I have built a fully-supervised CNN that localizes an object in different scenes. As you can imagine, it quite time-consuming to label data: I have to manually localize the object in an image and draw a bounding-box around it. Although the labeling itself is "as comfortable as possible" (I created a labeling tool that only requires spanning a rectangle over the object in an image, automatically saving the label and loading the subsequent images) it is still a really slow process, because every image has to labeled manually - one at a time.
My current labeled data sets count >= 1,000 images and the CNN localizes the object with a high accuracy in the test/validation data. However, changing lighting, adding occlusion or testing backgrounds unknown to the network affects the results. Thus, I would like to make the localization more robust.
In addition to the labeled data sets I have over 50,000 weakly-labeled images. They are basically unlabeled, but they are split into two different sets: "object" and "no-object". The first set just contains images where the object that gets localized is present, while the latter are just background scenes without the object (for positive and inhibitory feedback).

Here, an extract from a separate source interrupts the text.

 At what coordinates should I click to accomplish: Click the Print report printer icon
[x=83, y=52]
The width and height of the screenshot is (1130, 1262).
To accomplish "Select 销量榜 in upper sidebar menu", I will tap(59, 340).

The fully-supervised architecture looks like this:
input | convolutional-layers L1...Ln | | ---flattened output--- | | | | fully-connected fully-connected x y
...where x and y are the two different fully-connected layers (+outputs) for the x and y location of the object. The network then gets fed images to the input and is trained via backpropagation, by minimizing the combined loss of x & y.
My first idea was copying the trained weights of the convolutional layers into a slightly different network:
input | convolutional-layers L1...Ln | | flattened output | fully-connected | single-output-neuron # 1.0 -> object is present # 0.0 -> object is most likey not present
I thought by copying the weights of the trained convolutional layers this new network should have a sufficient starting point in order to classify the weakly-labeled data correctly into "object" and "no-object". Besides some false-positives the network indeed is classifying most images correctly (outputs above .95 have over 99% accuracy in test/validation data sets, where the object is present in the images).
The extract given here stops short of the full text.